Alors, la balade vous dit ?
Par monts et par vaux du hameau au coeur du village ?
" demi-tour... maaaarche... une-deux... une-deux... ".
La petite route de campagne lézarde au soleil.
Capricieuse et tolérante, elle s’insinue dans les creux et calque les bosses, virant à droite pour faire la course avec le ruisseau, virant à gauche pour éviter le bois du Château des Forges. Le Château-ferme de la Cour Bail atteste lui aussi d’un village prospère en son temps, tout comme le Château Hannecart.
Au " fond du village ", puisant son eau dans le ruisseau, une brasserie, aujourd’hui en ruines, aurait fabriqué une excellente bière de type Saison...

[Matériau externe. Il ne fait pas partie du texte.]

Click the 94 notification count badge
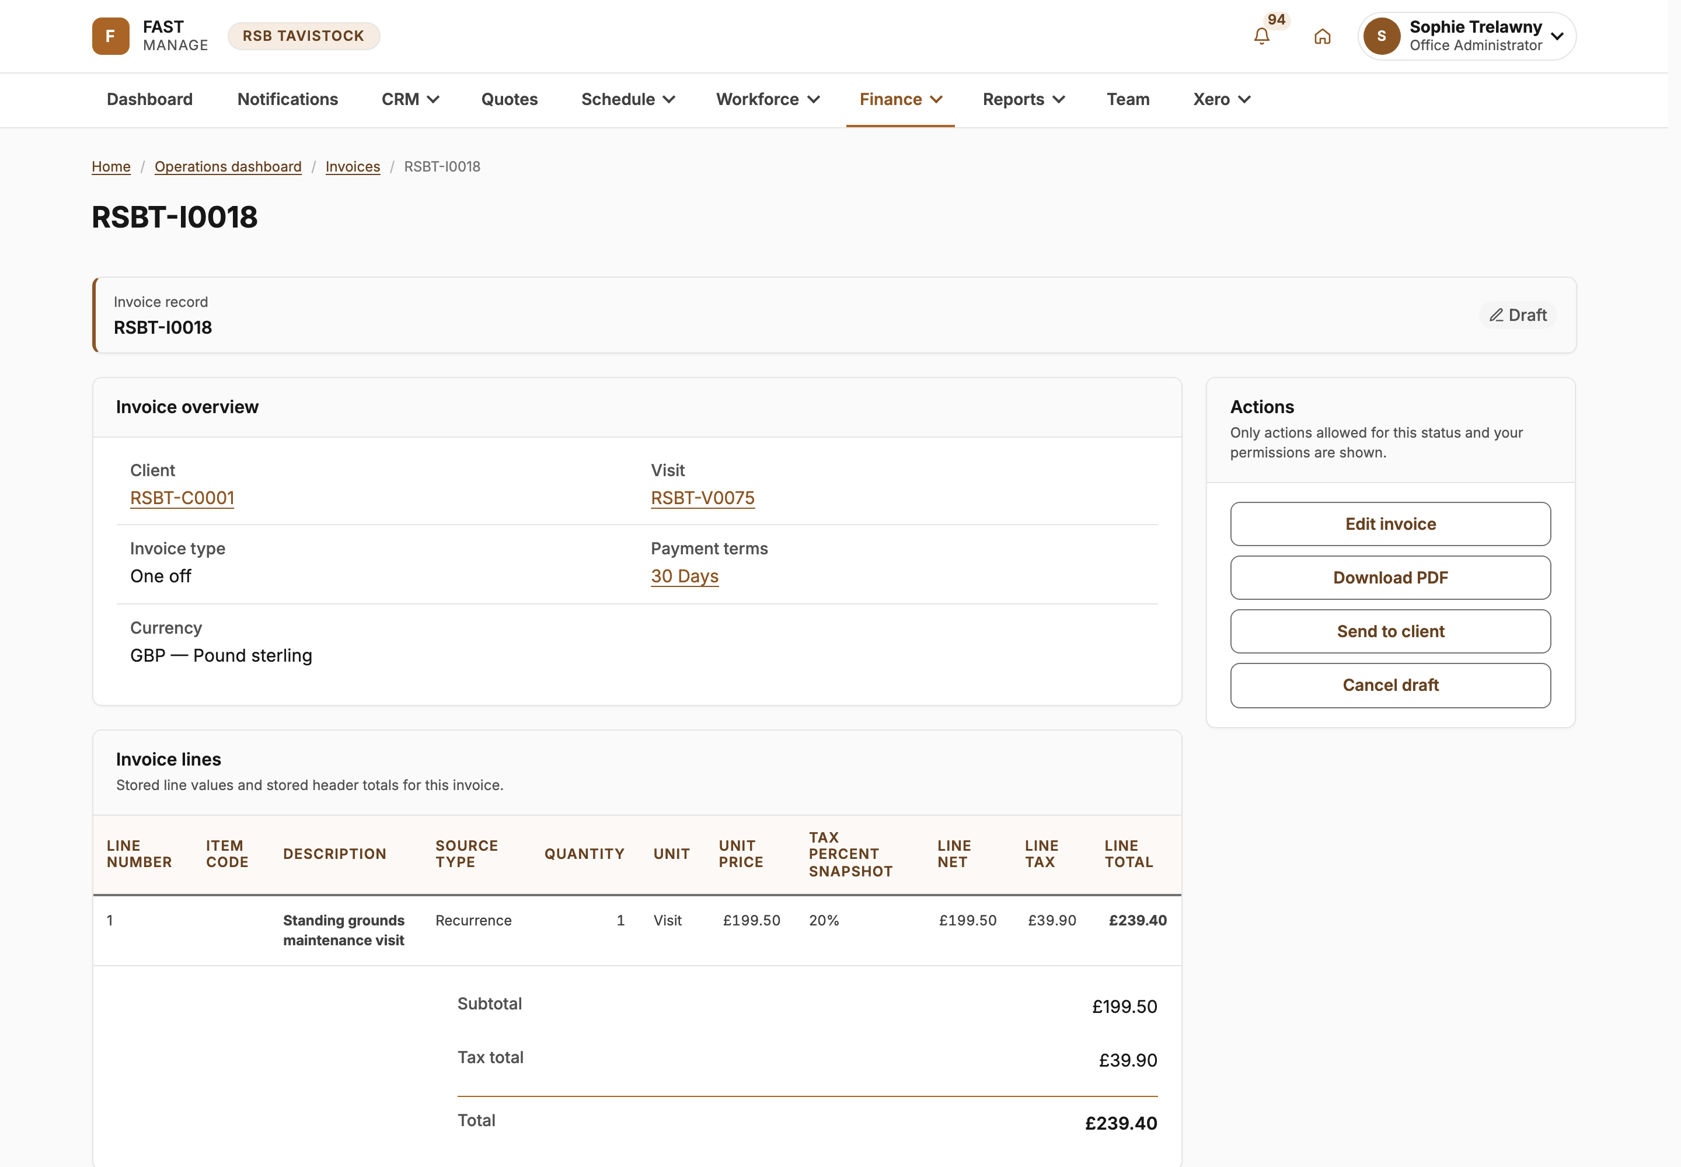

" une-deux... une-deux... ",
empruntons donc les escaliers en pierre qui amènent à l’église, cinq à six étages plus haut.
Les soirs d’été, les amoureux s’y donnent rendez-vous, tout comme au " pont de la ville " (dans le " fond du village ") ou (mieux ?) au petit pont, pas très loin du bief et de la Cour Bail, plus à l’abri des regards.

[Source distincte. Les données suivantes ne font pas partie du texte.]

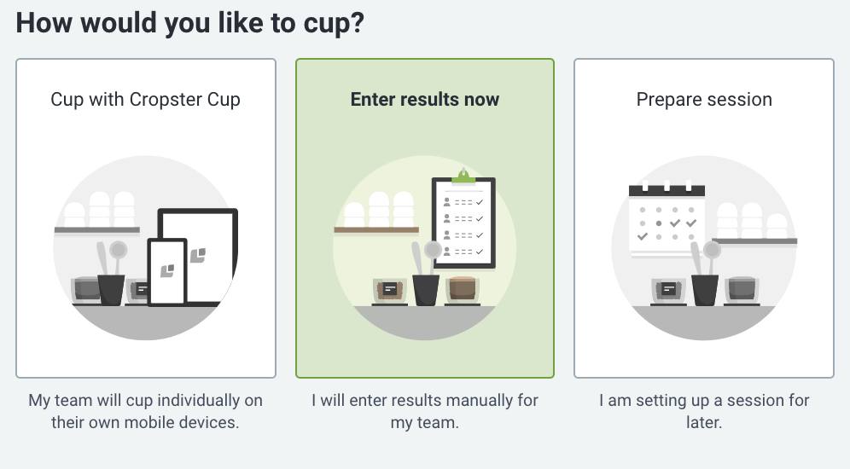
Task: Click the 'How would you like to cup?' heading
Action: (190, 24)
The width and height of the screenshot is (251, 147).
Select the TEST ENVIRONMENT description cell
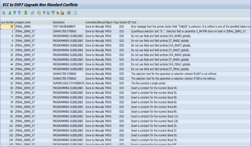click(x=65, y=27)
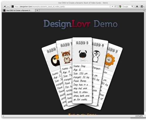This screenshot has width=146, height=120.
Task: Click the search magnifier icon in Google box
Action: pyautogui.click(x=132, y=6)
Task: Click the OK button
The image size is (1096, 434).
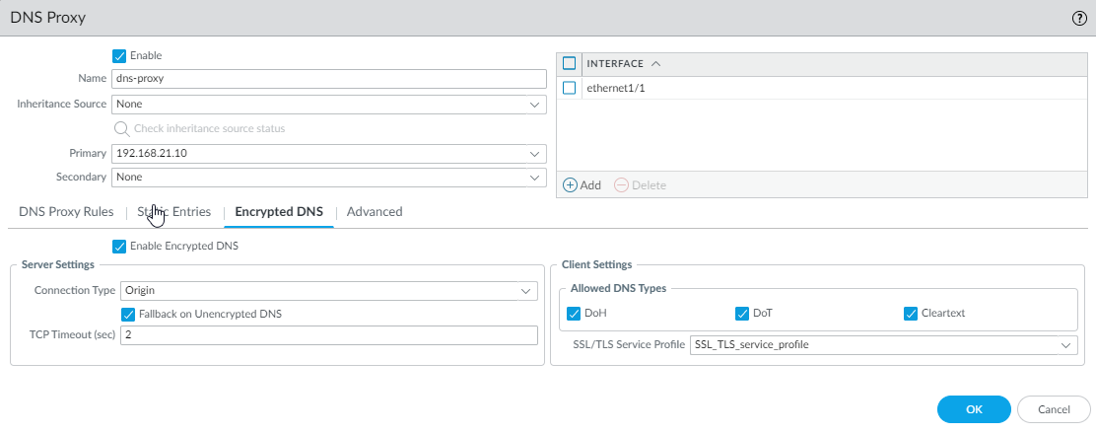Action: click(x=973, y=409)
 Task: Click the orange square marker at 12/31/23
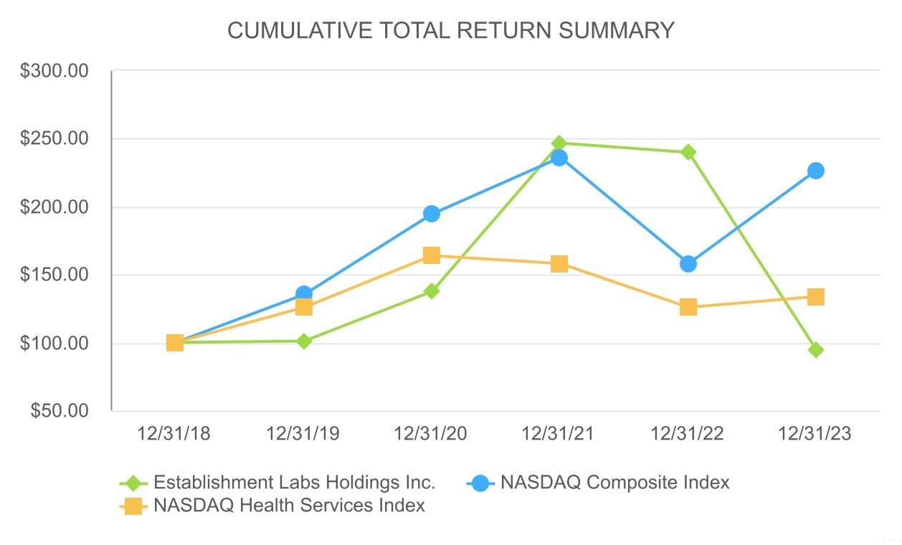click(x=816, y=297)
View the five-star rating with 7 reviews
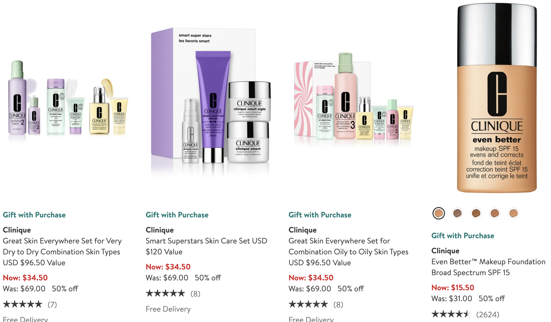This screenshot has width=551, height=322. pos(30,304)
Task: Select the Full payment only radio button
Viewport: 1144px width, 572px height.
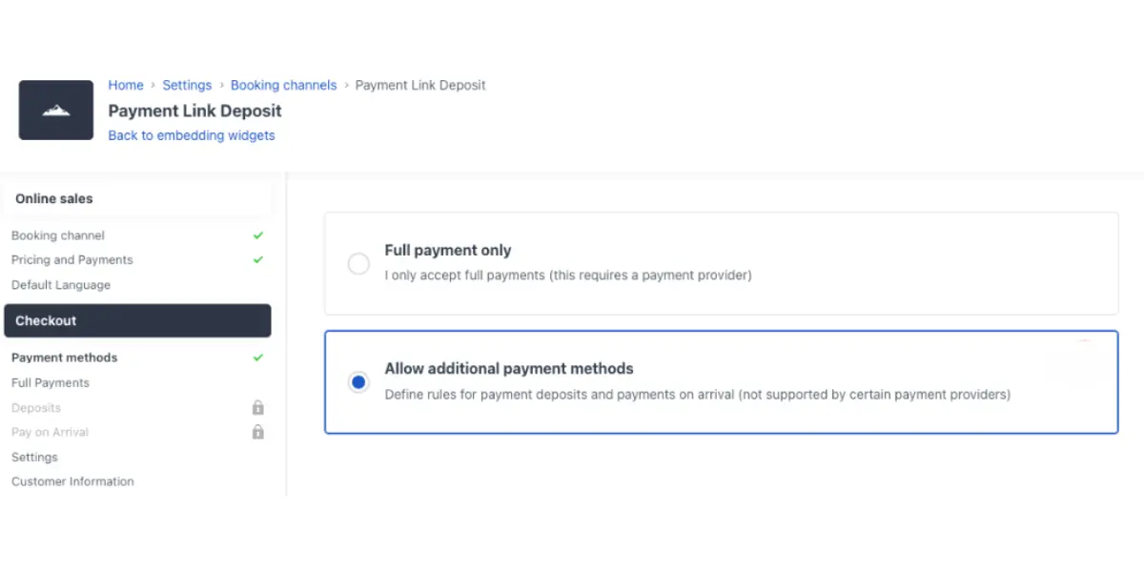Action: point(358,264)
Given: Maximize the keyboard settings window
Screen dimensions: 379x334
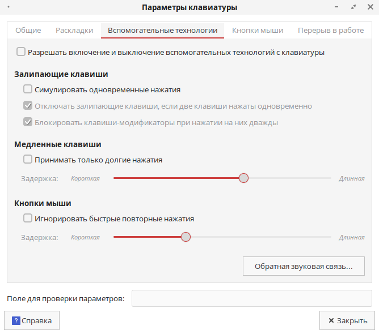Looking at the screenshot, I should pyautogui.click(x=353, y=7).
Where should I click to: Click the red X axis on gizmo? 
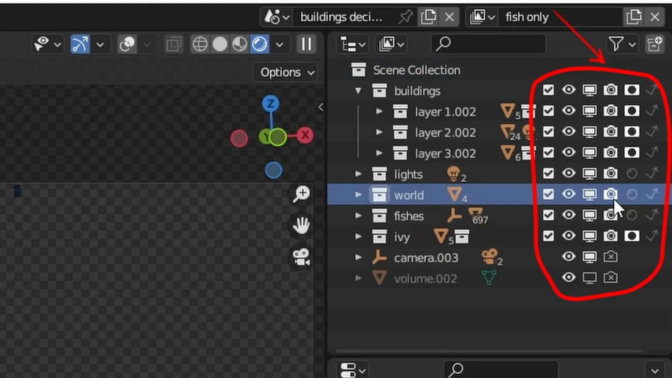[x=305, y=135]
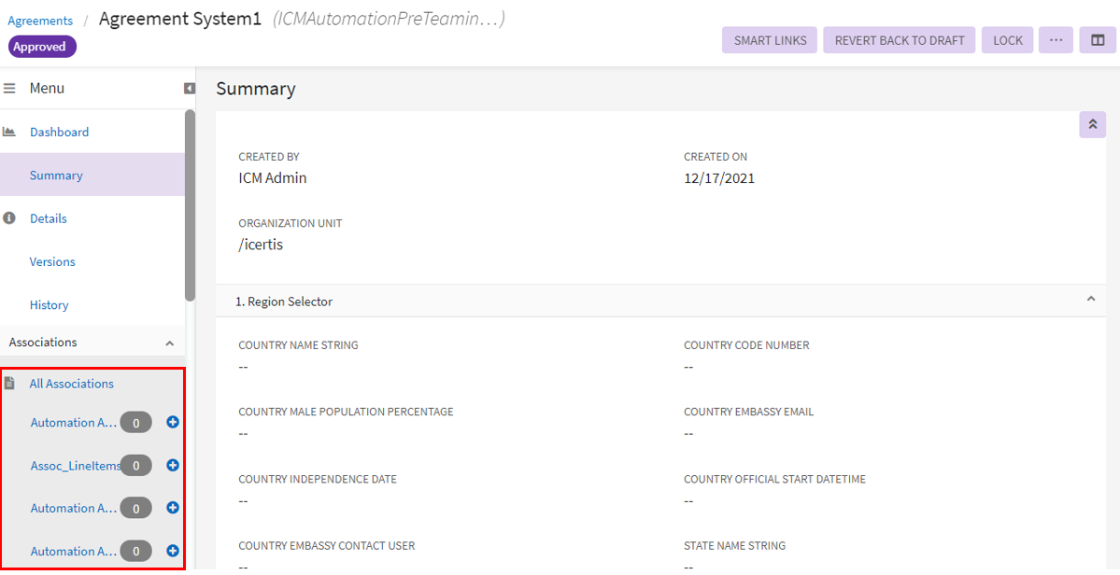Screen dimensions: 1120x575
Task: Collapse the Region Selector section
Action: coord(1090,300)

" une... deux... une... deux... ".
La montée est rude car la dénivellation est très importante. Le haut du village est, en effet, posé sur le roc, et l’on ne peut mesurer la beauté de la vallée qu’une fois le souffle retrouvé.
" une-deux... une-deux... ".
Remontons maintenant la grand’rue jusqu’à la chapelle de la Place Verte, en direction de Barbençon et de sa carrière de petit granit bleu (le plus beau filon de la région, autrefois propriété d’une famille de Froidchapelle).

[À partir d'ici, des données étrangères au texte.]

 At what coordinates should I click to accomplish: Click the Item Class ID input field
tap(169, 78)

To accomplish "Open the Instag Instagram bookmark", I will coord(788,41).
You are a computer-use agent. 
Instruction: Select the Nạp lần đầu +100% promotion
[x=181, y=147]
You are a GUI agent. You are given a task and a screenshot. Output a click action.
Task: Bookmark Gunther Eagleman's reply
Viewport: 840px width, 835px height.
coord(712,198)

" demi-tour... une-deux... une-deux... "
et nous voici juste à côté de la Place Verte (on ne l’a jamais bétonnée ni asphaltée... un gazon la recouvre entièrement pour le plus grand bonheur des jeunes footballeurs... en herbe !).
Là, enserré entre deux rues, le kiosque se dresse fièrement sur sa petite place personnelle, entouré d’une superbe charmille. Solre-Saint-Géry est le seul village de l’entité qui possède encore un kiosque. Les fanfares y donnent (autrefois régulièrement, aujourd’hui juste de temps en temps) le concert en plein air les après-midi de dimanches ensoleillés et le soir, les danseurs virevoltent tout autour de lui, les couples se font et se défont sous les lampions et la lune montante.
Anciennement, c’étaient aussi des chariots qui faisaient office de kiosque et on pouvait, de ce fait, donner des concerts dans les différents quartiers et villages des environs.